_WORK INSTRUCTION_
Only the line containing "You are a computer-use agent. Viewport: 960px" and those after it, up to the end of the records below, are to be set down, exactly as written.

[Start of Attachment]

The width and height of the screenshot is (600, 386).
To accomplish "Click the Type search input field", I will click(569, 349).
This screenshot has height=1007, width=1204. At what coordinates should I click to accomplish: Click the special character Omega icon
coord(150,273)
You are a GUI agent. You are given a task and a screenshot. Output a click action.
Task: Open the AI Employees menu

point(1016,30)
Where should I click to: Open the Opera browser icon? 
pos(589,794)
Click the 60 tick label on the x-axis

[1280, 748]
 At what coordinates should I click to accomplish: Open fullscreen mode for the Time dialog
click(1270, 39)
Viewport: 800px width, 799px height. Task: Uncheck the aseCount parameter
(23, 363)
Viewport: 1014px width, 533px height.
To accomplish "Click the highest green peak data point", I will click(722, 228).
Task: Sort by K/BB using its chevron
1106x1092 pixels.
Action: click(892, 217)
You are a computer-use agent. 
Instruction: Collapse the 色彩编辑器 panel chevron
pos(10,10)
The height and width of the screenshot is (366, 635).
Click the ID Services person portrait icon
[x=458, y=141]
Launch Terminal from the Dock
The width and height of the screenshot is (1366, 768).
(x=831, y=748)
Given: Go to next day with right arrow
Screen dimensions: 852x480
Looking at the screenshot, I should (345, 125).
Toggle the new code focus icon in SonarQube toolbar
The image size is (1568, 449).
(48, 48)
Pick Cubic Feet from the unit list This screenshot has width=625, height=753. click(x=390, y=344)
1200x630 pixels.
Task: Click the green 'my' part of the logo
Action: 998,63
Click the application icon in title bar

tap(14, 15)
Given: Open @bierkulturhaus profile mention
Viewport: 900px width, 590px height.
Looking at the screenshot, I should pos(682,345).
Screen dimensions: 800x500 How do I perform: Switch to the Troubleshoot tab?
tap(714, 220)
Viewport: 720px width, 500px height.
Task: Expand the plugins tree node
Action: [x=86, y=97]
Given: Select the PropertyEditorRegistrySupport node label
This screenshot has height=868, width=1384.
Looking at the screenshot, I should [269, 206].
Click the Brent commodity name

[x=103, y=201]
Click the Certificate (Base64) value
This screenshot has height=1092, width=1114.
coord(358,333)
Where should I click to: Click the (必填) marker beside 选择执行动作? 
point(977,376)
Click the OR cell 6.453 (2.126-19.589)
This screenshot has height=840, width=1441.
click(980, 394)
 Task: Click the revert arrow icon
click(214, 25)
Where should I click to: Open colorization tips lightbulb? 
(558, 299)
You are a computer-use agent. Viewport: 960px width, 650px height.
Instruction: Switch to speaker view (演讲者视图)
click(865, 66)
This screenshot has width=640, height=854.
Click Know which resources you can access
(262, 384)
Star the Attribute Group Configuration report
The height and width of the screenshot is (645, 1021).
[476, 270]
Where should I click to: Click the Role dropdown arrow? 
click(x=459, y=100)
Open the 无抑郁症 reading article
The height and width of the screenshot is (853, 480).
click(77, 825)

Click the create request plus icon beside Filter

[End of Attachment]

_FINISHED TASK_
You are a computer-use agent. Viewport: 960px width, 650px height.
Instruction: Switch to speaker view (演讲者视图)
click(865, 66)
This screenshot has width=640, height=854.
Click Know which resources you can access
(262, 384)
Star the Attribute Group Configuration report
The height and width of the screenshot is (645, 1021).
[476, 270]
Where should I click to: Click the Role dropdown arrow? 
click(x=459, y=100)
Open the 无抑郁症 reading article
The height and width of the screenshot is (853, 480).
click(77, 825)

Click the create request plus icon beside Filter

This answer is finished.